The Windows Subsystem for Android (WSA) is natively supported in the Windows 11 preview version, allowing you to run Android apps on your PC without the usage of third-party emulators. For the time being, you can only download apps from the Amazon Appstore because there is no support for other stores.
The Amazon Appstore isn’t as extensive as the Google Play Store, and only a limited number of Android apps are accessible for Windows 11. Thankfully, you can install Android applications and even run the Windows Subsystem for Android on non-Insider PCs without using the WSA manager by utilizing the command-line tool.
If you don’t want to utilize the command line, there is an easier way to do it (which can be difficult for beginners). WSA PacMan, a new tool available for review and criticism on Github, lets you install Android apps without using the command prompt or modifying your system settings.
As the name says, it’s a third-party open-source package director created specifically for the Windows Subsystem for Android.
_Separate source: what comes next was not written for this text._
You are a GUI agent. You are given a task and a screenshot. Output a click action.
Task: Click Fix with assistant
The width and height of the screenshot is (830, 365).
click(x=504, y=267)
It acts as a stoner interface, running ADB commands in the background to install Android apps; it also employs the dereliction harborage, with no changes to the app or WSA.
WSA PacMan is a graphical stoner interface for ADB commands that takes advantage of the OS’s native WSA, so you just need to set up WSA once.
To begin, you’ll need a device that runs Windows 11 and supports the Android Subsystem for Linux. Second, check that Subsystem for Android is installed or activated, as well as the debugging option. If you don’t do this, the package manager won’t be able to install programs on your device.